Multiphysics computational analysis of multiferroic composite ring structures

Due to the importance of composite multiferroic structures in numerous applications including sensing, actuation, and communication, concerted analytical and experimental efforts have been afforded to these types of structures in pursuit of fundamental understanding of their behavior in the presence of different stimuli. In this study, a finite element-based Multiphysics computational framework was established to investigate a multiferroic composite ring structure consisting of an inner Terfenol-D magnetostrictive ring and an outer lead zirconate titanate (PZT) piezoelectric ring. In a precursor to the full composite investigation, the computational framework was applied to a standalone Terfenol-D magnetostrictive ring structure and was found to capture the intricacies of the interaction of the magnetic field and the geometry including magnetic shielding and shape anisotropy.
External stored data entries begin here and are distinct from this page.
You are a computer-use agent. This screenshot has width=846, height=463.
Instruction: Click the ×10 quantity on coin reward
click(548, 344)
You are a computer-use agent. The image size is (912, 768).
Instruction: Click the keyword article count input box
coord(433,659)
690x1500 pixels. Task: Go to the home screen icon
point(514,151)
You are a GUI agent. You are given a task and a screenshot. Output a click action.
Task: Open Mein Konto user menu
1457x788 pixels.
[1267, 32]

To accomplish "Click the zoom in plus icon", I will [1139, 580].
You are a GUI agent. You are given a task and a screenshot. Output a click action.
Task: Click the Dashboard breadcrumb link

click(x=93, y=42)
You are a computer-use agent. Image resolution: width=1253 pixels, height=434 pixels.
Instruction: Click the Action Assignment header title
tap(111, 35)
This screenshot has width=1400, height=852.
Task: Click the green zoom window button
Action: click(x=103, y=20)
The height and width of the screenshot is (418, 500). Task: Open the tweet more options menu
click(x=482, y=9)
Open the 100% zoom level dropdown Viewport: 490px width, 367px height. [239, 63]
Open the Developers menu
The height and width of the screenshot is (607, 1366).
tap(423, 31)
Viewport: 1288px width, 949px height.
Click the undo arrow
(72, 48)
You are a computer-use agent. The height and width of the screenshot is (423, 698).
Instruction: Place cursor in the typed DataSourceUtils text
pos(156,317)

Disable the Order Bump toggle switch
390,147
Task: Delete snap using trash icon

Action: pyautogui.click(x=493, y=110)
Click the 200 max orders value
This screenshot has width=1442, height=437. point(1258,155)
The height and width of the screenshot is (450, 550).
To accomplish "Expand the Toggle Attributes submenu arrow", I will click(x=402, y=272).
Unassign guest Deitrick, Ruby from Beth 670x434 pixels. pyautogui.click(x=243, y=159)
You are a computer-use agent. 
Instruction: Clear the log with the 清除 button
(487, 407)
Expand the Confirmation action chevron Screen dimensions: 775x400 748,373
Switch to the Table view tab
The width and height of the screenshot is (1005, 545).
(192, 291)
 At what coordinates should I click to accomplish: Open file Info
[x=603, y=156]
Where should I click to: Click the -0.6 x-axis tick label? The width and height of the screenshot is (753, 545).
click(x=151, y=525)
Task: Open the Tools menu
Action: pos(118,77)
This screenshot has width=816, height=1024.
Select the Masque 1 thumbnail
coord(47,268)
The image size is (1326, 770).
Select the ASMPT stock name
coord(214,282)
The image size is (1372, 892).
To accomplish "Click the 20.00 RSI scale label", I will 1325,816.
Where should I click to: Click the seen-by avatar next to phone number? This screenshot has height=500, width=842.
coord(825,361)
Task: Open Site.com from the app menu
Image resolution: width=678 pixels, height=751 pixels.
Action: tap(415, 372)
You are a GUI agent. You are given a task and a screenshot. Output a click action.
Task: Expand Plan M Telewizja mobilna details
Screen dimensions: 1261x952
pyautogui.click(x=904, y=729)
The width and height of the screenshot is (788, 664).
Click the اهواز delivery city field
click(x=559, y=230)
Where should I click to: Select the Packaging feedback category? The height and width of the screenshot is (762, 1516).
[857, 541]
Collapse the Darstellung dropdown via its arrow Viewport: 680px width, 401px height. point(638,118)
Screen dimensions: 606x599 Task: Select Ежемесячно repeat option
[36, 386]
When extended to the composite structure, the computational model continued to perform reasonably well in comparison to previous experimentally reported data. The forecasted converse magnetoelectric coefficient of a PZT/Terfenol-D concentric composite ring structure was found to be 357 mG/V, which is in excellent agreement with 334 mG/V experimentally reported coupling coefficient for the same geometry. Moreover, the measured and calculated mechanical strains were in reasonable agreement; given the underlying assumptions of the computational model. Future work should focus on further developing the computational model to include the nonlinear magnetostrictive and piezoelectric constitutive relationship as well as the time-dependence of the response to accelerating the development cycle of devices based on magnetoelectric composites.